You still have cameras set up so you can count the number of people, but instead of only taking pictures on-demand, you take a picture every 15 minutes. Your software calculates the number of people in the photos and determines if the number is going up or down. If it's getting close to a critical threshold, you are automatically alerted without having to check on the situation yourself.
This example is the equivalent of a comprehensive application performance management suite that is calibrated for your application so that you'll know if performance bottlenecks are happening in real time, and possibly even predict issues before they affect users.
Proactively Avoid DevOps Bottlenecks
In a complex network environment, much like our hypothetical scenario, elements can change quickly and unpredictably. A parade nearby could cause an influx of jovial pedestrians. Similarly, your site could be featured on a popular blog and visitors triple in numbers – which is great, but it means that you need to increase the resources available to keep your site working smoothly.

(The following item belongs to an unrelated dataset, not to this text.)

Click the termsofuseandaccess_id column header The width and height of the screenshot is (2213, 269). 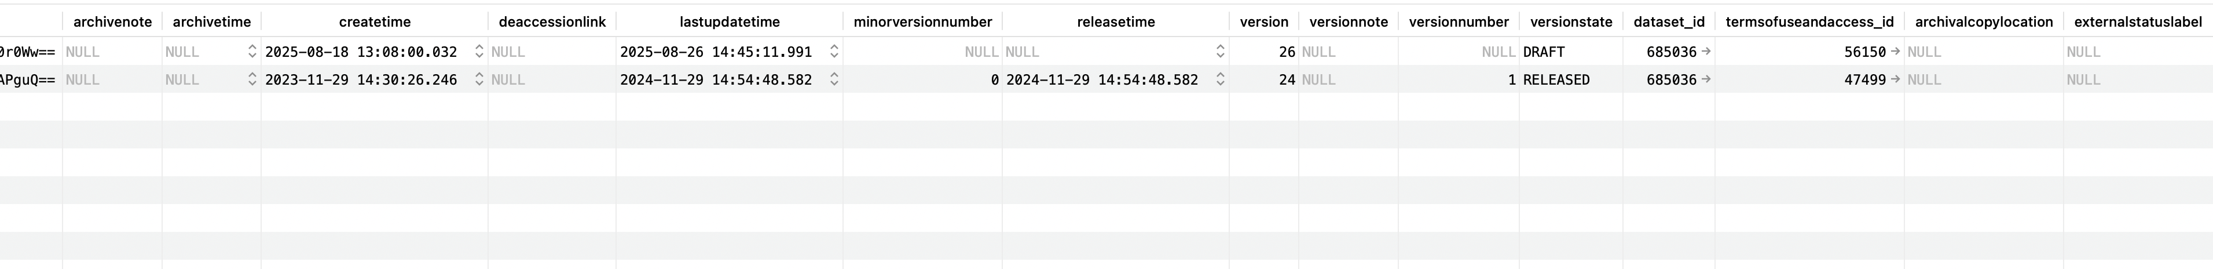tap(1809, 21)
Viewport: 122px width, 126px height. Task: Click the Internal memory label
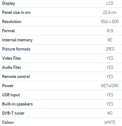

In DevOps, a network carrier could change their network speeds or configuration and cause performance issues. Or, perhaps your application is making too many calls to the database or requesting more information than it needs. It could be that the database requests are optimized, but the network latency between the application and the database or the application and the user is too high. Or it turns out that your application server's memory and CPU are constantly maxed out, and you need to scale up your servers. Issues could even be due to the end users' machine - a complex single page application (SPA) could fail on an older browser or a machine that is low on resources.
With so many factors that can affect application performance, it's advantageous to define key metrics and trends and monitor the full picture in real-time so you can pinpoint the issue and respond accordingly. Architecting a robust application monitoring solution will not only help developers - it will provide anyone who is responsible for enhancing software reliability and speed to market with some peace of mind.